Block whole domain for SPAM

Discuss your pilot or production implementation with other Zimbra admins or our engineers.
Blisk
Posts: 44
Joined: Tue May 21, 2019 7:47 am

Block whole domain for SPAM

Post by Blisk »

How can I block whole domain for example .info or .co because I get most of spam from this domains?
Is there a possibillity to block also IP?
Is there some option to do that in Zimbra Administration?
User avatar
pup_seba
Outstanding Member
Outstanding Member
Posts: 687
Joined: Sat Sep 13, 2014 2:43 am
Location: Tarragona - Spain
Contact:

Re: Block whole domain for SPAM

Post by pup_seba »

Hi,

An easy way to do it is via spamassassin, it may not be the most CPU effective, but it should do the trick quite easily.

You don't specify which version of zimbra you have, so routes my be different, but you could create /opt/zimbra/data/spamassassin/localrules/sauser.cf in your as/av servers and add the rules there.
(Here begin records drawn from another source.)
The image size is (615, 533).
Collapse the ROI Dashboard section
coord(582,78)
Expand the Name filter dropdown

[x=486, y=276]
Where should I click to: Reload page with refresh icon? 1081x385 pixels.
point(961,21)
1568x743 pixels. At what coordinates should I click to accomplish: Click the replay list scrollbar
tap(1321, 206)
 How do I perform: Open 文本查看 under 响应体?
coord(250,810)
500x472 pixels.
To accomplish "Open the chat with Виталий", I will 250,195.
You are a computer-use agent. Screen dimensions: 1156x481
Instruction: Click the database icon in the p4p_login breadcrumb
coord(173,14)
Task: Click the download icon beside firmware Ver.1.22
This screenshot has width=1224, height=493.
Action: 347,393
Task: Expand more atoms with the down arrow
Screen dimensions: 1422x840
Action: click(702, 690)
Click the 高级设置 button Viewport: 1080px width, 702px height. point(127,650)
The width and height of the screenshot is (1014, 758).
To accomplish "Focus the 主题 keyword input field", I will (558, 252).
The domain one is going to be easier that the IP one, as this last one will require you to write a little regex. Use this with carefull, as SA is quite resource consuming and making this grow and grow will likely affect the performance of your server (also, tune it so it compile rules, etc...there's quite a bunch of docs regarding this).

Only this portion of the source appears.